I would also be interested in works that discuss how our response to predictions or estimations made by a system, be they statistical, qualitative, quantitative, or otherwise, affect subsequent predictions and estimations from that same system? How can/do these systems correct for such feedback?

Jeffrey Ellis said...

I want to make sure I understand your question. I think this is all in the context of a closed-loop system, whereby our response to a system output (e.g., a decision support system's presented data) will change subsequent system outputs (e.g., the system will have to take into account how we responded to its previously presented data). Do I understand the question correctly?

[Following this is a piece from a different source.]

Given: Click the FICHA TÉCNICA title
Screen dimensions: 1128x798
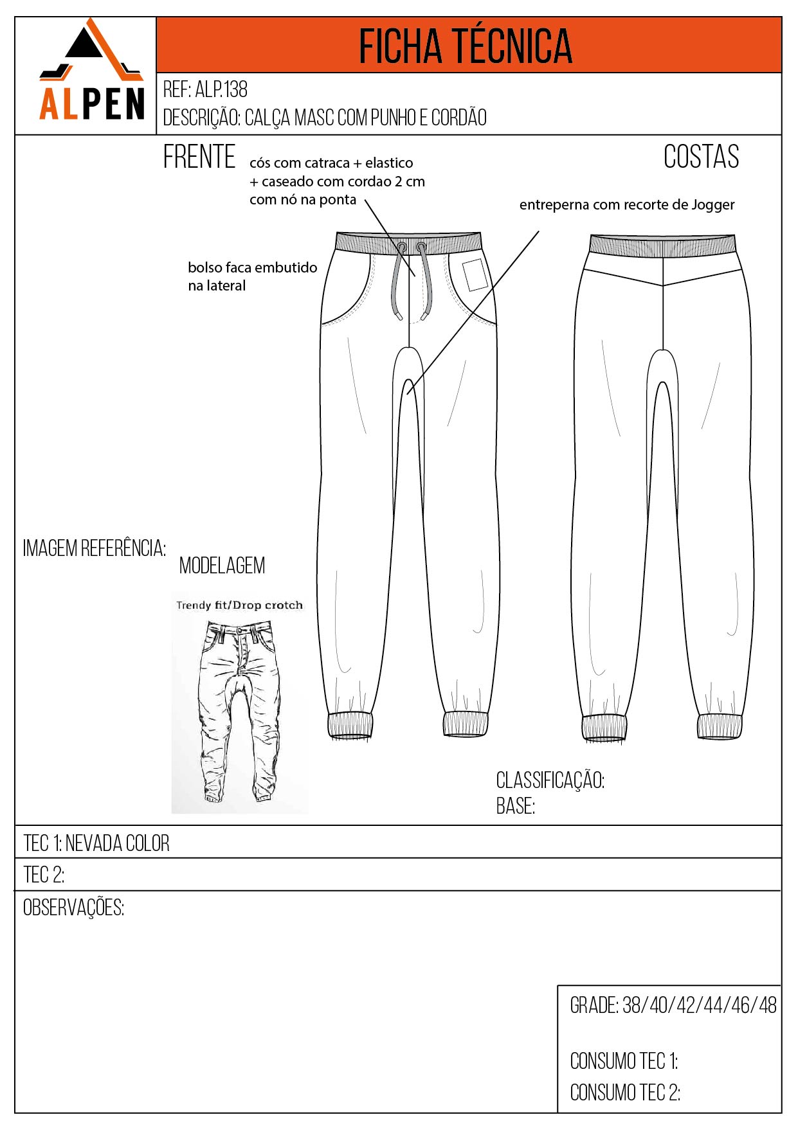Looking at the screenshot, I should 466,46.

If so, I do not know of any works that explicitly discuss this on a macro scale. Although, my master's thesis may be somewhat related (see http://www.geocities.com/jeff_ellis.geo/thesis/thesis_front.html). In my thesis I investigate the use of a predictive simulation to overcome the problem of remote controlling a system in the presence of communication time delays.

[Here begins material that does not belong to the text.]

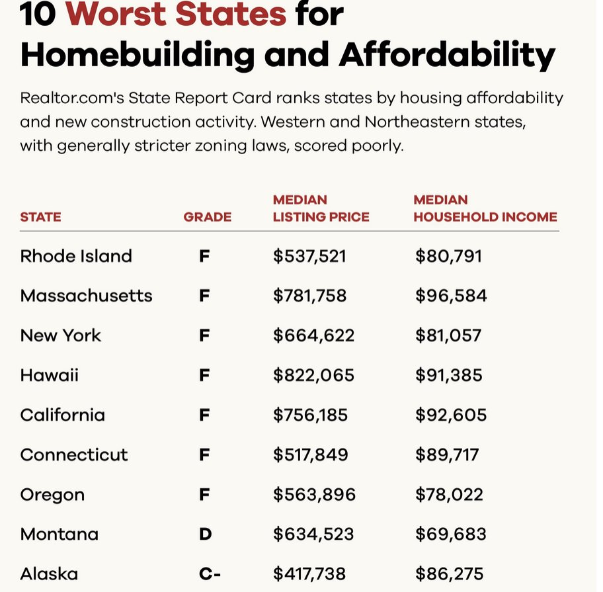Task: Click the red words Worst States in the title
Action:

On a micro scale, this question reminds me of quantum mechanics, where the very act of observing something can change the behavior of the thing you are observing. This happens because quantum-level particles exist in an ill-defined probabilistic "quantum state" until the act of observing forces it to choose a specific state. Probably not relevant here, though.

Jeff
http://jeffreyellis.org/blog/

Conceptualizer said...

Yes, I am thinking about macro scale but sometimes solutions transcend scale.
The type of contexts I am thinking of would not necessarily be completely closed though. Systems that involve informing users about resource allocation optimization potentials through a simulation where probabilities are incorporated into what-if types of analysis. Where actions are taken in the system being simulated based on the analysis which then changes the simulation because it is being feed by data from the real system and so on.

Jeffrey Ellis said...

It turns out that the situation you described is really closed loop although not explicitly so. Another example would be if I had an advanced simulation of the stock market that I used to predict the performance of a certain set of stocks, and then gave that info to a group of high-powered investors. Their actions based on that info will change the value of those stocks (they will drive the prices up/down with their buying/selling) and render my predictions wrong. What would be nice here is if my simulation could take their future actions into account, and come up with the predictions that, when provided to the investors, will result in that prediction being correct. Very interesting problem, it seems like only an iterative approach would work here and one that also simulates the target audience's behavior.